Silvia, does aria-live="assertive" sound reasonable?

also it'd be great if you can add a11y mochitest:
1) fix tree/test_media.html - http://mxr.mozilla.org/mozilla-central/source/accessible/tests/mochitest/tree/test_media.html?force=1
2) add elm/test_media_track.html to see if we show/hide events are fired for changed captions and container-live object attribute is exposed on event targets.

please let me know if you need more details

(In reply to Silvia Pfeiffer from comment #14)
> And, btw, the video controls are not accessible either - they would need a
> @tabindex to be reachable by keyboard and then roles on them such as
> "button" and @label or @aria-label to provide a short announcement text.

well, they aren't reachable by tabbing and we have a bug for that but it sounds as different issue, no?
Comment 16 Silvia Pfeiffer 2012-03-20 17:32:14 PDT
(In reply to alexander :surkov from comment #15)
> 
> Silvia, does aria-live="assertive" sound reasonable?

Absolutely. You don't want "polite" because then you might miss some text.

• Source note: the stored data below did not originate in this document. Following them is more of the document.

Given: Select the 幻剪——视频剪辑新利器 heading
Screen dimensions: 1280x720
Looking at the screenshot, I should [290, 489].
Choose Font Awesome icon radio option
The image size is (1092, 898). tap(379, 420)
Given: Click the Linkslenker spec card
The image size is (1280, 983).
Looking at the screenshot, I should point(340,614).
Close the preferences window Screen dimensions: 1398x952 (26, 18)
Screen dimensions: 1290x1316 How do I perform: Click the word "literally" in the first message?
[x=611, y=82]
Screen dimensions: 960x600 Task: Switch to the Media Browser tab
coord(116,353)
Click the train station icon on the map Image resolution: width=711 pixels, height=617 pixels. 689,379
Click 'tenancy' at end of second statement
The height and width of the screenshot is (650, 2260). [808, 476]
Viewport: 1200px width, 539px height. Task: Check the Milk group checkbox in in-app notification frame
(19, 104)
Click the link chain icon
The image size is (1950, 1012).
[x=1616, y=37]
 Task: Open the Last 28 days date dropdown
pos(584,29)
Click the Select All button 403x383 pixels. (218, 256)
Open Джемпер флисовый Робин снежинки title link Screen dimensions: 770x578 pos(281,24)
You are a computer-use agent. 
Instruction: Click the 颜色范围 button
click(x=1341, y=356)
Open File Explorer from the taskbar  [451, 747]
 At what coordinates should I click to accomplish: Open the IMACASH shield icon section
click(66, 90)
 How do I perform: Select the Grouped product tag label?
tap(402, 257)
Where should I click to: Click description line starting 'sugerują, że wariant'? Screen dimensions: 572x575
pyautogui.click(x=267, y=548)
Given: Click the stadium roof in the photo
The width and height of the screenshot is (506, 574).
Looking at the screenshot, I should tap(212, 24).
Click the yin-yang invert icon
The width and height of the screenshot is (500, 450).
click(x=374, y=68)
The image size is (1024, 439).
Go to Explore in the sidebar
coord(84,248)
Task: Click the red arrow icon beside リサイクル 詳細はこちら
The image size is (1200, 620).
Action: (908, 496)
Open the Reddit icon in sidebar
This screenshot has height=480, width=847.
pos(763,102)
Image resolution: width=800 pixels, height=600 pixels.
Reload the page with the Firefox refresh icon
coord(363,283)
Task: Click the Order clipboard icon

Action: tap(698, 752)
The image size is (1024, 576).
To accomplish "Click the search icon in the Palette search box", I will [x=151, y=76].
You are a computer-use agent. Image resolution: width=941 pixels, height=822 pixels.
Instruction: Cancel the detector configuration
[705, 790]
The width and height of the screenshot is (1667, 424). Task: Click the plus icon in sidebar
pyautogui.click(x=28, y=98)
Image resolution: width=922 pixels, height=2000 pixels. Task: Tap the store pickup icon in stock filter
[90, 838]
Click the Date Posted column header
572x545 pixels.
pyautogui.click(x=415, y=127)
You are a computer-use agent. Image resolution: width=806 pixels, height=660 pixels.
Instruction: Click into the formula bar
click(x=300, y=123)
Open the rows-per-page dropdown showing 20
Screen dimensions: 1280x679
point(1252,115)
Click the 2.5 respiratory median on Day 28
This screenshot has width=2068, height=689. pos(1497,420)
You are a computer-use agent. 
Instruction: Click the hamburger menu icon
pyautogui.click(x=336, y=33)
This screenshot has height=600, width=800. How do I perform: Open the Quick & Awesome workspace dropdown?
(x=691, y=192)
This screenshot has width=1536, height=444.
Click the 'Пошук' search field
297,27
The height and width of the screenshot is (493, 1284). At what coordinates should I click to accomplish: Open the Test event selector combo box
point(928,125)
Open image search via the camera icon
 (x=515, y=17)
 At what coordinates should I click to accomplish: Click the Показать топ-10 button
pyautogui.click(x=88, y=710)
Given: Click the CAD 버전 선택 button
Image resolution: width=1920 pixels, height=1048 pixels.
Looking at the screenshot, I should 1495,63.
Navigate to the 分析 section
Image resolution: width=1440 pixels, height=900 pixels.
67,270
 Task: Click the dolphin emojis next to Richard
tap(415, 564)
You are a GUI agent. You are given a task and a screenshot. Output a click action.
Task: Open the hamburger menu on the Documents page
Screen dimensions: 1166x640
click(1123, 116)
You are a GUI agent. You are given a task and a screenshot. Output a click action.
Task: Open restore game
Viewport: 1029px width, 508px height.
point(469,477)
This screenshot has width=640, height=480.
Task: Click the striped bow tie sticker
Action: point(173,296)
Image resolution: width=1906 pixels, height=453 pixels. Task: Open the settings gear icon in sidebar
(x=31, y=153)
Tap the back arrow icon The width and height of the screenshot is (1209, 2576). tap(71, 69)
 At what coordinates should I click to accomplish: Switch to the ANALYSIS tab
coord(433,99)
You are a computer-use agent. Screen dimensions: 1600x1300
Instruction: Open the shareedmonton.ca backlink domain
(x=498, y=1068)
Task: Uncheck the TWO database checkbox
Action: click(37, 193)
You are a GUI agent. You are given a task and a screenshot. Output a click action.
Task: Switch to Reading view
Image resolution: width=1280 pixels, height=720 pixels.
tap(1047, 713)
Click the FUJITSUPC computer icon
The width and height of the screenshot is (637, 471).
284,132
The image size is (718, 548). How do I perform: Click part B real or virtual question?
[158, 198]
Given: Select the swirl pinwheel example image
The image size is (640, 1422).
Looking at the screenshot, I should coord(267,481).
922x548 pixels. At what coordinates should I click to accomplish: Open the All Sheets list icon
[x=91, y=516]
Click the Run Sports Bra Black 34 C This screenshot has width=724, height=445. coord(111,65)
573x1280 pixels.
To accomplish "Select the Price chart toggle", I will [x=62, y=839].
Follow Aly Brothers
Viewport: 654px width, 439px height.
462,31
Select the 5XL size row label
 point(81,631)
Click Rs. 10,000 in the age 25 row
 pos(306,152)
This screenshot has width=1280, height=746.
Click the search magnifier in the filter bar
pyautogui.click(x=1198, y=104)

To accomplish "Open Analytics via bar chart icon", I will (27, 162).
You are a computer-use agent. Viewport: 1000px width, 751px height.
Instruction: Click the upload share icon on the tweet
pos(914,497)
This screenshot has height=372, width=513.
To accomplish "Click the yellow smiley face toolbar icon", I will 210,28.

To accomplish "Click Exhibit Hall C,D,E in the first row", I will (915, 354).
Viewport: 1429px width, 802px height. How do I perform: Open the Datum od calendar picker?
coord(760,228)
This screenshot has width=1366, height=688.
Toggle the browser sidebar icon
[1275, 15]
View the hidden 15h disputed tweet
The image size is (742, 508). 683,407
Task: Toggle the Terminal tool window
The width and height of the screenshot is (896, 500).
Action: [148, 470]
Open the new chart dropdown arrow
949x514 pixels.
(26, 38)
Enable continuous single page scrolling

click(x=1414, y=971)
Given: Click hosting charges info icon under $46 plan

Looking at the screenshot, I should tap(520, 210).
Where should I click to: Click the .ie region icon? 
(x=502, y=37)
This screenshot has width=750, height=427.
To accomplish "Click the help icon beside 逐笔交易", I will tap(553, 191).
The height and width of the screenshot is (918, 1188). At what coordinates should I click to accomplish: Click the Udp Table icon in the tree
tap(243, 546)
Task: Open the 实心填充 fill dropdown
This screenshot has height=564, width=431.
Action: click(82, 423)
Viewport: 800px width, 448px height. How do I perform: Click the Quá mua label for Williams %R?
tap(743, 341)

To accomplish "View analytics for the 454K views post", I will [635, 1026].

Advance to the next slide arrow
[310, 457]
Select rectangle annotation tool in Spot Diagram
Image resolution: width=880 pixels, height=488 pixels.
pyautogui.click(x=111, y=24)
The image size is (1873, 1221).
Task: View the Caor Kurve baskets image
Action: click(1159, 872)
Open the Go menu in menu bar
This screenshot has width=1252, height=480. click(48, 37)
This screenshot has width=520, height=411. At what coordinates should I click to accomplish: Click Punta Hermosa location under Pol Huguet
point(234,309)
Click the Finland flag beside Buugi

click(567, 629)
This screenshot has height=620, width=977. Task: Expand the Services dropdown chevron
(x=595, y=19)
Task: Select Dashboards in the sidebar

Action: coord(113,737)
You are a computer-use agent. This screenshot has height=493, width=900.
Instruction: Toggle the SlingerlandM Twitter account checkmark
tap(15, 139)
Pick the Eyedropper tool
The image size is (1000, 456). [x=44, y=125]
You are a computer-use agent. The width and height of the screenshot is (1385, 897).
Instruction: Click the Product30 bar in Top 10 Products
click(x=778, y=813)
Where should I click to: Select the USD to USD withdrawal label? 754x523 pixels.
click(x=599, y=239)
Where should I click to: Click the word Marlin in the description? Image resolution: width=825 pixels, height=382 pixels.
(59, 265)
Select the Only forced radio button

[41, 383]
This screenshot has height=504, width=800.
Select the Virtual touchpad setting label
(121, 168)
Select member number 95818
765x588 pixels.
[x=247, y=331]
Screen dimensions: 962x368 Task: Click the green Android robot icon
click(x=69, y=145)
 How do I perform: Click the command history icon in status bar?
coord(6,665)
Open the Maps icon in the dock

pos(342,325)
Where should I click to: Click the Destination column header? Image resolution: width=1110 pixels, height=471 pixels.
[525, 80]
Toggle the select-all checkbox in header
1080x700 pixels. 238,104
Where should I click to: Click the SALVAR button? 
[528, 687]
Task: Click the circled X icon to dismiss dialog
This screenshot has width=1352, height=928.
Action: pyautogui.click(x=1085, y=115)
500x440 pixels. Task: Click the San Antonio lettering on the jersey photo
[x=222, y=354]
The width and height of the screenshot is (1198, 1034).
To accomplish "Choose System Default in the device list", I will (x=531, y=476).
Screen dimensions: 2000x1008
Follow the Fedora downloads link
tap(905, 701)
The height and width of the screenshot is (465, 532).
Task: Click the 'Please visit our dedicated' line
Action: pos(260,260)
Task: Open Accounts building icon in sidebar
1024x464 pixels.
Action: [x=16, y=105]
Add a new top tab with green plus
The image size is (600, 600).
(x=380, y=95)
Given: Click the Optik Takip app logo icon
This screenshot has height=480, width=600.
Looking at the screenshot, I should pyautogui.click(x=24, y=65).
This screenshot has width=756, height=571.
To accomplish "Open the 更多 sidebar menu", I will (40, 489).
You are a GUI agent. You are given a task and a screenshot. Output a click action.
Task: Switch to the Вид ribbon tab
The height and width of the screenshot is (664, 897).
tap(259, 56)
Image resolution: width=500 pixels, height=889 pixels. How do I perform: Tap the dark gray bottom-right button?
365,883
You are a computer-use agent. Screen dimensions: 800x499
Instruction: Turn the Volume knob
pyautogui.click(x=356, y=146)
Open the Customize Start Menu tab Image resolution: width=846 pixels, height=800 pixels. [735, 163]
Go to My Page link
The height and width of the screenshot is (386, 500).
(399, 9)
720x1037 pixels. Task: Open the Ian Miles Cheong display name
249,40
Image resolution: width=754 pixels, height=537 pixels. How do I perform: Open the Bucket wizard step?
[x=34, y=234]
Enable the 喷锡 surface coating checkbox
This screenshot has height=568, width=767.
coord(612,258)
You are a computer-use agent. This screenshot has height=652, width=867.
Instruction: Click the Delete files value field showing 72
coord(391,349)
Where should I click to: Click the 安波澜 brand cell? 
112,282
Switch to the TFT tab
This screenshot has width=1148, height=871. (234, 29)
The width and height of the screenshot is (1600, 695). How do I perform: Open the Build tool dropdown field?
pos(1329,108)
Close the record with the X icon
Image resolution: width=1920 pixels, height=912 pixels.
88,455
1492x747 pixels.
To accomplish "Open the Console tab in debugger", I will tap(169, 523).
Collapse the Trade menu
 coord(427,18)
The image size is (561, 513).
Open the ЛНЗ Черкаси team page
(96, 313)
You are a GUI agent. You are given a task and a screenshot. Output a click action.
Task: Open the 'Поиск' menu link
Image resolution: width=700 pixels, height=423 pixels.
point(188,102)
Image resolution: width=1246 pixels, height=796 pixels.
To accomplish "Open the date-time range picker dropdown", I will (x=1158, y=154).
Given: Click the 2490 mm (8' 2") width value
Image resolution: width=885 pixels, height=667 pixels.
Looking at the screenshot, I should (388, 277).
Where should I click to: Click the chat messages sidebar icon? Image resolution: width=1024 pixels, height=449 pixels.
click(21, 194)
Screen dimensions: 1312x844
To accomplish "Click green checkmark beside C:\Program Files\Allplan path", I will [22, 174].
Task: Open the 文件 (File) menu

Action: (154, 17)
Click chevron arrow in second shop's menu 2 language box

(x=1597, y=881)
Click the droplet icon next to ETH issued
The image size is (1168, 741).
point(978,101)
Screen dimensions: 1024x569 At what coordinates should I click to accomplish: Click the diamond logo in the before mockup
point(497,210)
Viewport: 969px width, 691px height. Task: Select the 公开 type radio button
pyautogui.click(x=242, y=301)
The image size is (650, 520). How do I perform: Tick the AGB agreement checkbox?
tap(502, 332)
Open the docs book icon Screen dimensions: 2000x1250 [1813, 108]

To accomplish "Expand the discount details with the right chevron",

> (In reply to Silvia Pfeiffer from comment #14)
> > And, btw, the video controls are not accessible either - they would need a
> > @tabindex to be reachable by keyboard and then roles on them such as
> > "button" and @label or @aria-label to provide a short announcement text.
> 
> well, they aren't reachable by tabbing and we have a bug for that but it
> sounds as different issue, no?

Fair enough. :-)
Comment 17 Alex Vincent [:WeirdAl] 2012-08-04 11:04:23 PDT
I notice there hasn't been much work on this lately.  I'm rather interested in the metadata "kind" of track.  Might it be simpler to implement that first (before subtitles, etc.), and work on the rest later?
Comment 18 Ralph Giles (:rillian) needinfo me 2012-08-04 22:54:05 PDT
I don't think so. I mean, the actual rendering is a separate piece, but most of the work to be done between here and there is writing a better parser.

I'm not working on this at the moment though, so if you're interested in continuing the work in the current patch, feel free.
Comment 19 Ralph Giles (:rillian) needinfo me 2012-08-08 14:54:42 PDT
I'm happy to offer guidance is someone else wants to work on this in the meantime.
Comment 20 David Bolter [:davidb] 2012-08-13 09:48:31 PDT
Ralph do you have any bite sized pieces that could get reviewed and landed? (Prefed or #ifdef'd off I guess?)
Comment 21 Ralph Giles (:rillian) needinfo me 2012-08-13 13:19:28 PDT
The plumbing to the video element and the overlay div for displaying the captions should be ready for review and can land without needing a pref since there's no way to feed them from web content.

The next pieces that need work are a non-toy webvtt parser, and the TextTrack dom interface, which IIRC needs some cleanup before it's ready for review.
Comment 22 Ralph Giles (:rillian) needinfo me 2012-10-17 16:58:06 PDT
BTW, a class as Seneca college is working on this bug during the current semester.
Comment 23 Ralph Giles (:rillian) needinfo me 2013-01-09 13:36:41 PST
Ok, We want to get this going again, and this :humphd's Seneca college class is going to help.

First step is to get this patch up to date. Several class and file names have changed, so it isn't going to apply cleanly.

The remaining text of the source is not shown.